Saved entries:
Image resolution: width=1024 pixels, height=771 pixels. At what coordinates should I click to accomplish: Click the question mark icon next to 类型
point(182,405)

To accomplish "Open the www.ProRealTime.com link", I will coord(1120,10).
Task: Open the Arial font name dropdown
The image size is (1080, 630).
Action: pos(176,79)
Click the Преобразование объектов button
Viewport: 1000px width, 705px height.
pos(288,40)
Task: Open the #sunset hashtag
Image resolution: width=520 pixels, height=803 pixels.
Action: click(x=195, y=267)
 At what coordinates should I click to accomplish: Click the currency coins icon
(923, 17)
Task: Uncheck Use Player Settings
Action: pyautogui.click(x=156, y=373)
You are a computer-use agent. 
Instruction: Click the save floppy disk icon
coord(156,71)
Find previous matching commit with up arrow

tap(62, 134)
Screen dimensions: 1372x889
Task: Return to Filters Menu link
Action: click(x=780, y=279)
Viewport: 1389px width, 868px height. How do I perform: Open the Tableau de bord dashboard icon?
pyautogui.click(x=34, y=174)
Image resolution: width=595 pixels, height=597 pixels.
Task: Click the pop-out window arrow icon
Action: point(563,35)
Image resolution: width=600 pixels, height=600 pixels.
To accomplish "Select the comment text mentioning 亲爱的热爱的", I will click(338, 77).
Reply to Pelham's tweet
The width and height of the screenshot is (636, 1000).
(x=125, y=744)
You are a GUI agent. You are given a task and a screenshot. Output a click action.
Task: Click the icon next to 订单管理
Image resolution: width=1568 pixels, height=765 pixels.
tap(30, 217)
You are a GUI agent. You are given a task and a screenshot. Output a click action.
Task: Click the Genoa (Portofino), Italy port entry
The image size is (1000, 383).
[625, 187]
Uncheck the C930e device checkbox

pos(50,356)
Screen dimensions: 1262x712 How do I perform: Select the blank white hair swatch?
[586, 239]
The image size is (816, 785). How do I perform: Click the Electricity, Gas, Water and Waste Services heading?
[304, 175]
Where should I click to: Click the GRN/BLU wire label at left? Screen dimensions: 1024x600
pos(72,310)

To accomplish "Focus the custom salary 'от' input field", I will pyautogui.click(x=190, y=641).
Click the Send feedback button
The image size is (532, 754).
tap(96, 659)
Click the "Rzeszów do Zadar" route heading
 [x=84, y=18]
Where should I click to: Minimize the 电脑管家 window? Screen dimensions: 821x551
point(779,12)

• Directions for this task: Your reply should consist of all the records, restated exactly.

• Response to this task:
Image resolution: width=1024 pixels, height=771 pixels. At what coordinates should I click to accomplish: Click the question mark icon next to 类型
point(182,405)

To accomplish "Open the www.ProRealTime.com link", I will coord(1120,10).
Task: Open the Arial font name dropdown
The image size is (1080, 630).
Action: pos(176,79)
Click the Преобразование объектов button
Viewport: 1000px width, 705px height.
pos(288,40)
Task: Open the #sunset hashtag
Image resolution: width=520 pixels, height=803 pixels.
Action: click(x=195, y=267)
 At what coordinates should I click to accomplish: Click the currency coins icon
(923, 17)
Task: Uncheck Use Player Settings
Action: pyautogui.click(x=156, y=373)
You are a computer-use agent. 
Instruction: Click the save floppy disk icon
coord(156,71)
Find previous matching commit with up arrow

tap(62, 134)
Screen dimensions: 1372x889
Task: Return to Filters Menu link
Action: click(x=780, y=279)
Viewport: 1389px width, 868px height. How do I perform: Open the Tableau de bord dashboard icon?
pyautogui.click(x=34, y=174)
Image resolution: width=595 pixels, height=597 pixels.
Task: Click the pop-out window arrow icon
Action: point(563,35)
Image resolution: width=600 pixels, height=600 pixels.
To accomplish "Select the comment text mentioning 亲爱的热爱的", I will click(338, 77).
Reply to Pelham's tweet
The width and height of the screenshot is (636, 1000).
(x=125, y=744)
You are a GUI agent. You are given a task and a screenshot. Output a click action.
Task: Click the icon next to 订单管理
Image resolution: width=1568 pixels, height=765 pixels.
tap(30, 217)
You are a GUI agent. You are given a task and a screenshot. Output a click action.
Task: Click the Genoa (Portofino), Italy port entry
The image size is (1000, 383).
[625, 187]
Uncheck the C930e device checkbox

pos(50,356)
Screen dimensions: 1262x712 How do I perform: Select the blank white hair swatch?
[586, 239]
The image size is (816, 785). How do I perform: Click the Electricity, Gas, Water and Waste Services heading?
[304, 175]
Where should I click to: Click the GRN/BLU wire label at left? Screen dimensions: 1024x600
pos(72,310)

To accomplish "Focus the custom salary 'от' input field", I will pyautogui.click(x=190, y=641).
Click the Send feedback button
The image size is (532, 754).
tap(96, 659)
Click the "Rzeszów do Zadar" route heading
 [x=84, y=18]
Where should I click to: Minimize the 电脑管家 window? Screen dimensions: 821x551
point(779,12)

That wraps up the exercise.